Chamo o elevador da esquerda. O da direita está com a porta escancarada, presa por uma grande caixa metálica. Só se vê o fosso, os cabos de aço e a cabeça de seu Horácio. Há meses ele conserta obstinado o equipamento. Desmonta-o, tira dali vigas de ferro, comandos elétricos, roldanas, placas enferrujadas. É um homem de meia-idade, baixinho e resignado. Tento entender como mantém seu macacão sempre tão limpo.

Sob a luz histérica da lâmpada incandescente que pendurou em algum lugar, ele volta os olhos cansados para mim. Mas me ignora, abaixa-se e some no fosso.

Pego o elevador da esquerda. De costas para o espelho, sinto o suor escorrer sob a máscara.
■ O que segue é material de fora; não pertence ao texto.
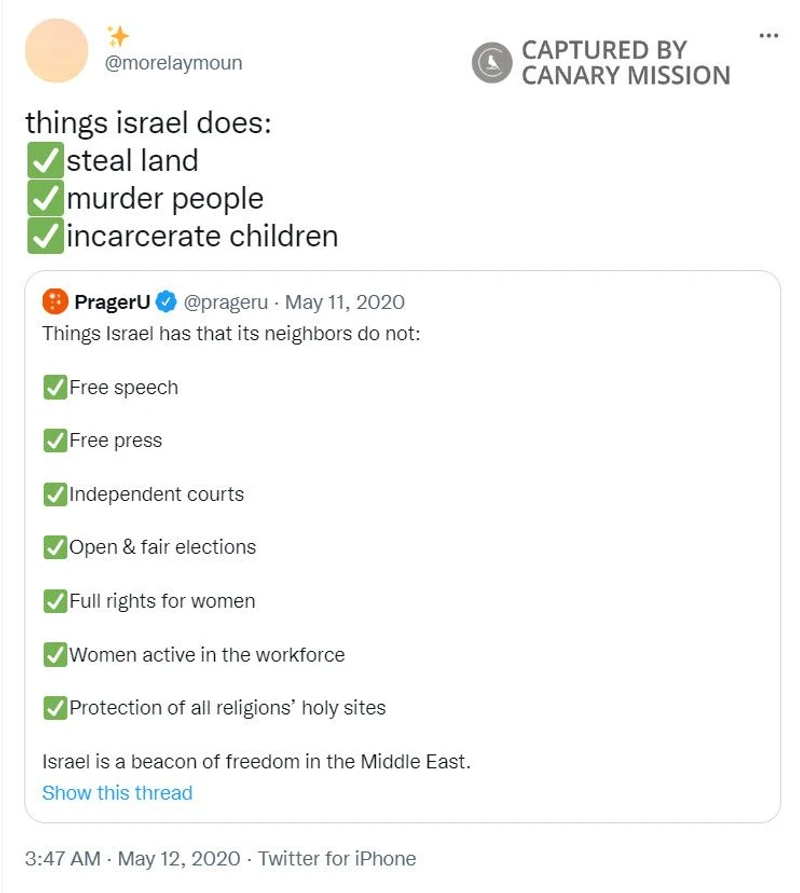Click the @prageru handle in quoted tweet
The image size is (800, 893).
pos(225,302)
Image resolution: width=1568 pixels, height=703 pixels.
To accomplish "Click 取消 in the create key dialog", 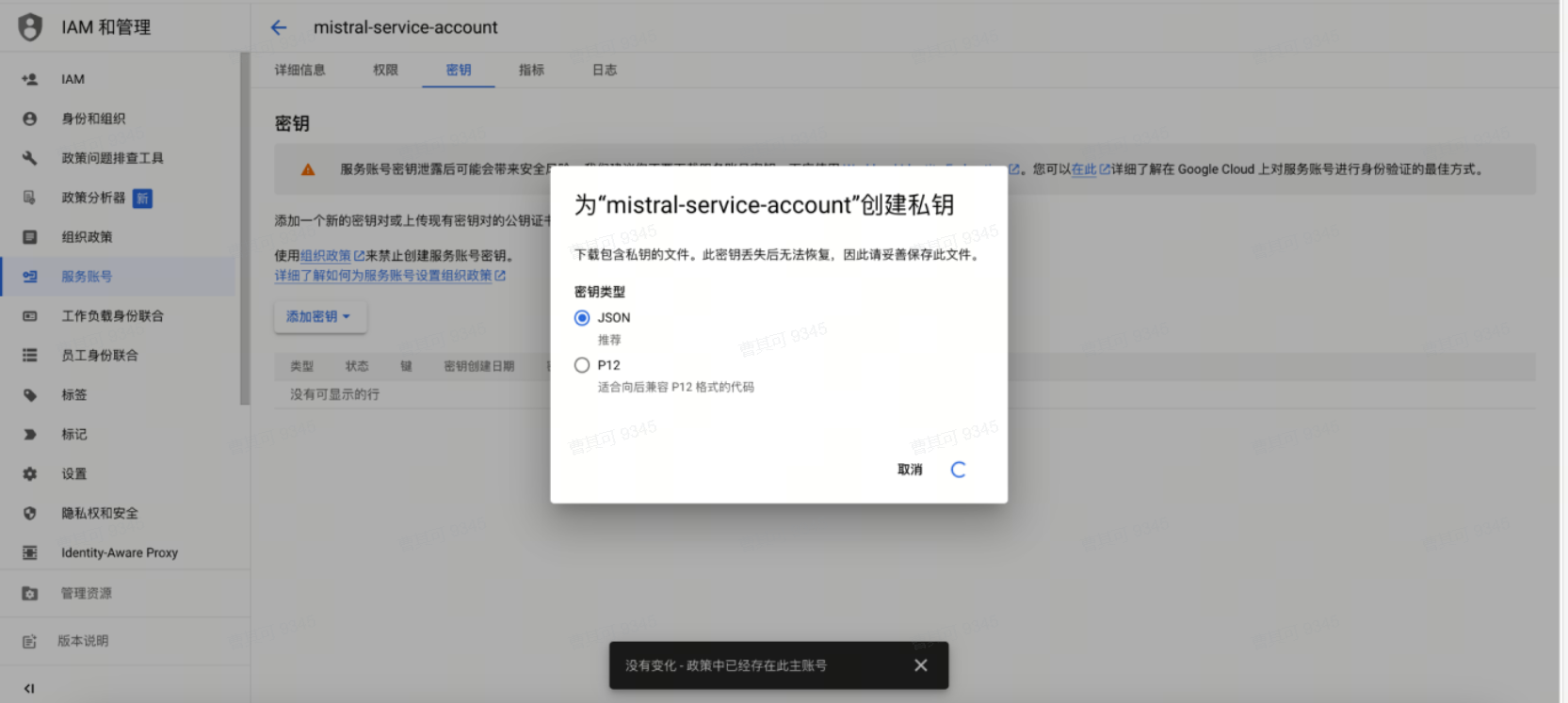I will click(909, 470).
As pessoas aqui não gostam muito de falar. Evitam-se. Melhor assim. Em vez de me exporem seus dramas repetitivos, impregnados de dissimulada violência, meus semelhantes se limitam a deixar pecinhas soltas para a imaginação alheia.

Eu as recolho, examino uma por uma. Como seu Horácio, tento interminavelmente integrar as partes de um obscuro maquinismo.

A caixa rangente para no quinto andar. É dona Ana. Por que está subindo?

Ela segura a porta, me encara e, dolorida, sorri, como se parisse um filho imaginário.